From an AI perspective, the challenges should be clear. One needs in essence to model a convincing world, the state of which is updated in response to commands supplied in natural language, and for which the results of actions are conveyed in natural language. At the very least one might expect this to require considerable effort in effective knowledge representation: we need to know that a small wooder box can contain a pencil but not a bus, and also not anything gaseous, although for different reasons. Of course, once you want to include other characters in the story as AI agents things get really tricky.

If this genre of gaming interests you, I'm sure we can put together a project proposal addressing some relevant area.

7. Gaussian process inference for drug design

We have recently investigated the use of multiple kernel learning algorithms for drug design. The principle is simple: a chemical can be described as a collection of features related to its structure, and the learning problem is to learn to identify specific properties that might be useful, such as toxicity. Multiple kernel learners are attractive as they can provide more information than standard learning algorithms. We'd now like to repeat the investigation using an alternative based on Gaussian process inference rather than the support vector machine.

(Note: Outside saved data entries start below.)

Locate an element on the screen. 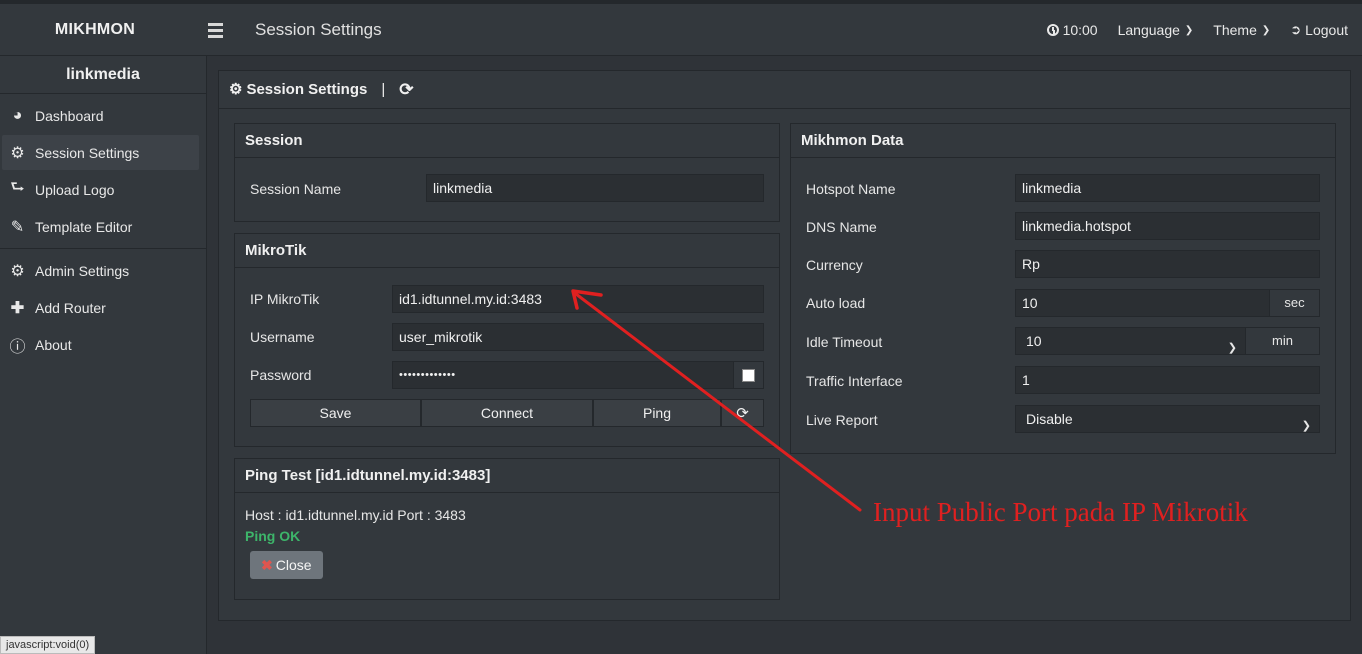  live-report-select: Disable ❯ is located at coordinates (1168, 419).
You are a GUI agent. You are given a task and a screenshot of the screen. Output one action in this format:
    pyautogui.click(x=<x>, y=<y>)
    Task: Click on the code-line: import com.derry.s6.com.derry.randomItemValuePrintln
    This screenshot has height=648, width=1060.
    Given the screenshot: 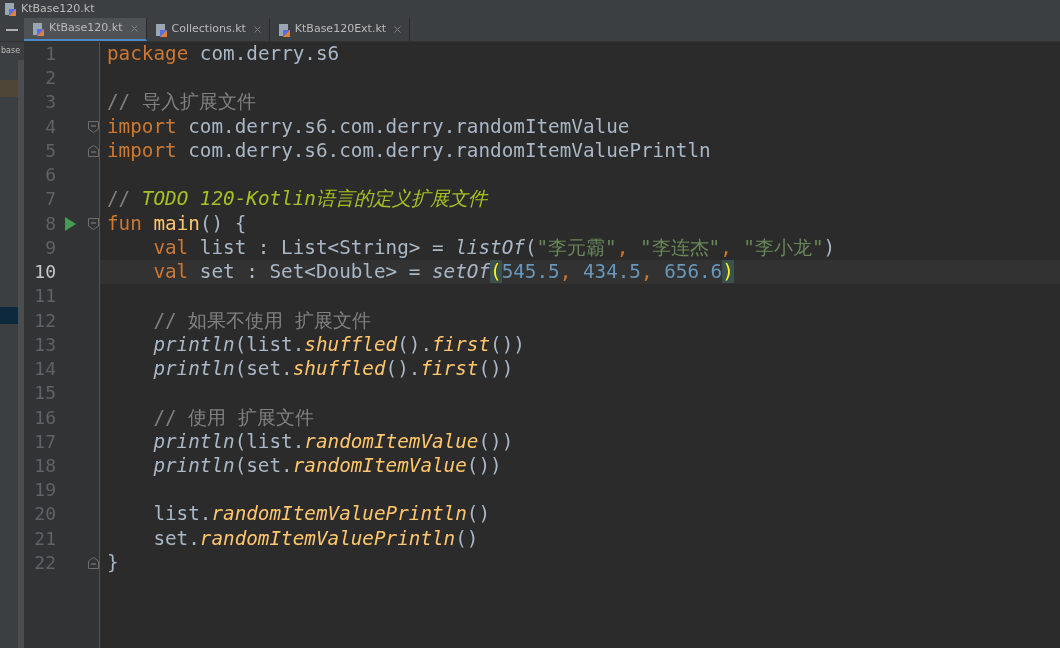 What is the action you would take?
    pyautogui.click(x=409, y=150)
    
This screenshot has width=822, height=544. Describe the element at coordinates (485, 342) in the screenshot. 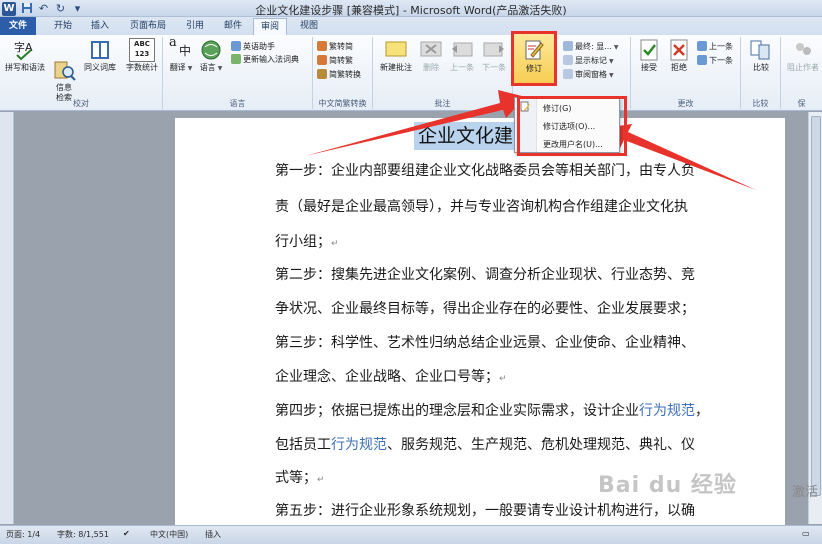

I see `doc-paragraph: 第三步：科学性、艺术性归纳总结企业远景、企业使命、企业精神、` at that location.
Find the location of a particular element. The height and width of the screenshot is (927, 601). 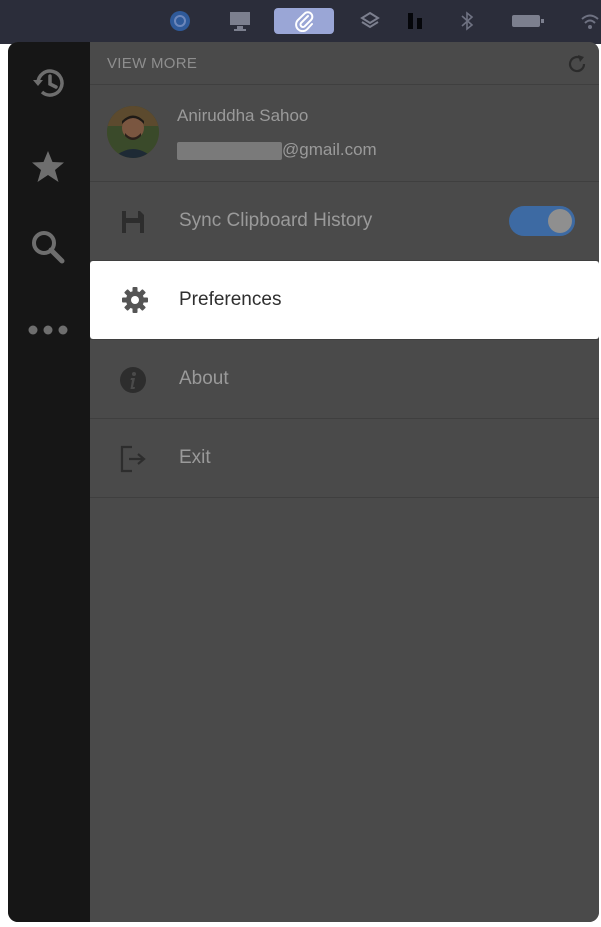

avatar is located at coordinates (133, 132).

8. Large-scale machine learning using Gaussian processes

Gaussian processes are a state-of-the-art method for supervised machine learning. One of the limiting factors in their deployment is computational complexity. For some data sets this is not an issue. However massive data sets have started to appear for which it is. There are several algorithms that try to address this by maintaining only a subset of the data, and several possibilities for further developing such algorithms.